→ **TASK STATEMENT**
Transcribe exactly, and only, the lines running from the one with "Task: Open Learn more link for Display ads" to the end of the entries below, both included, without any pictures.

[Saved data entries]
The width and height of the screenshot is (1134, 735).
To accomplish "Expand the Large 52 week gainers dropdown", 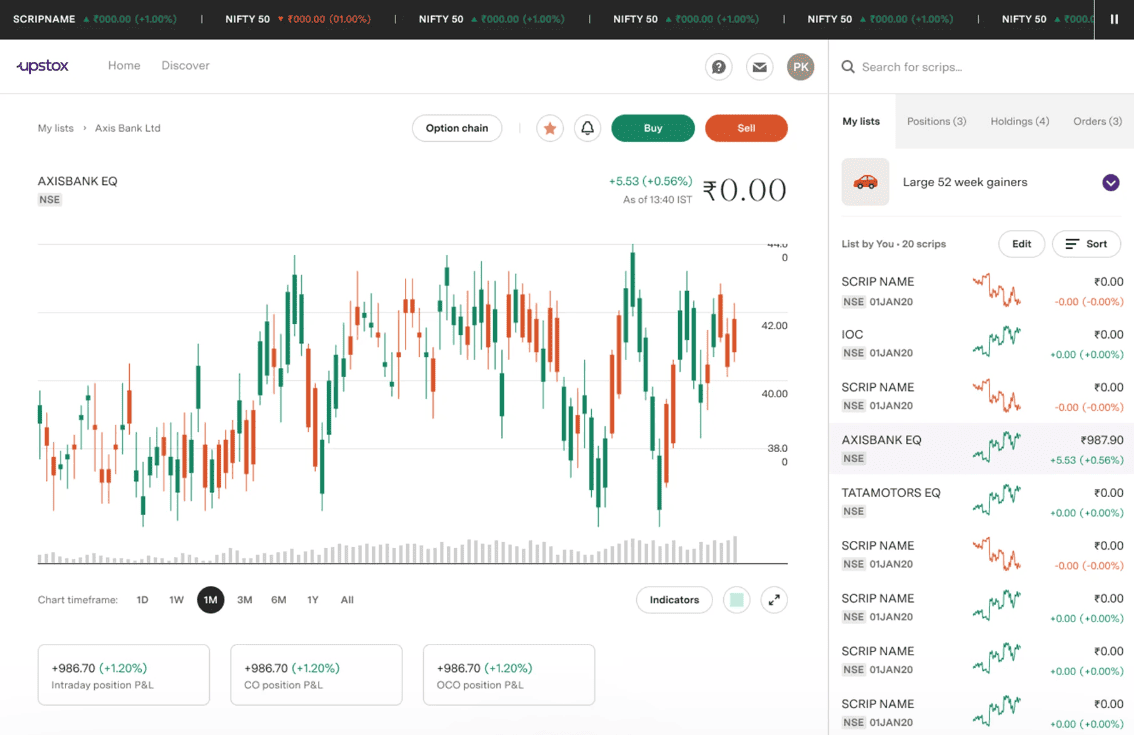I will (x=1110, y=182).
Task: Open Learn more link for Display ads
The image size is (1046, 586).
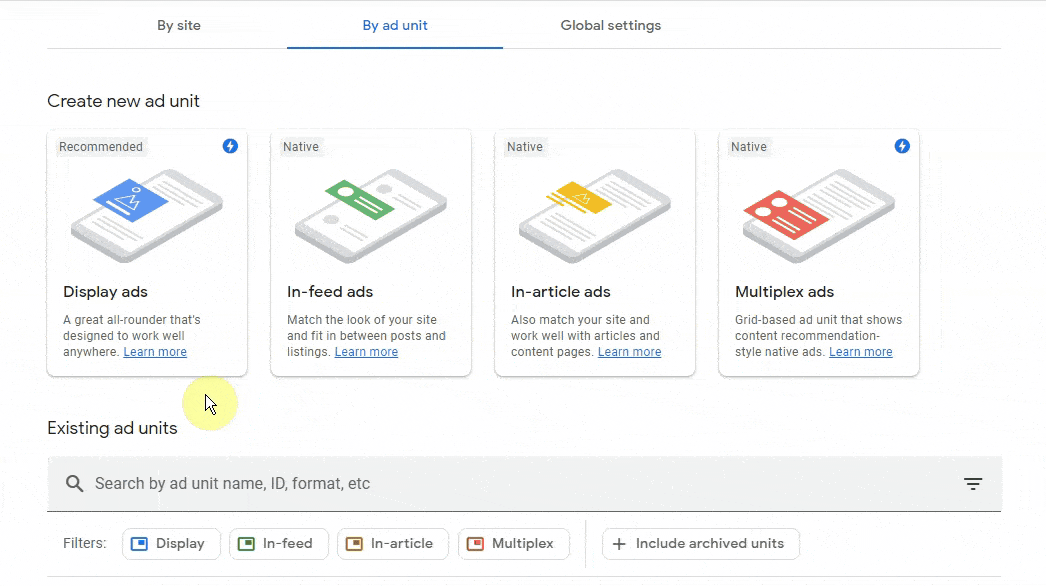Action: point(155,352)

→ **WRITTEN SOLUTION**
Task: Open Learn more link for Display ads
The image size is (1046, 586).
Action: point(155,352)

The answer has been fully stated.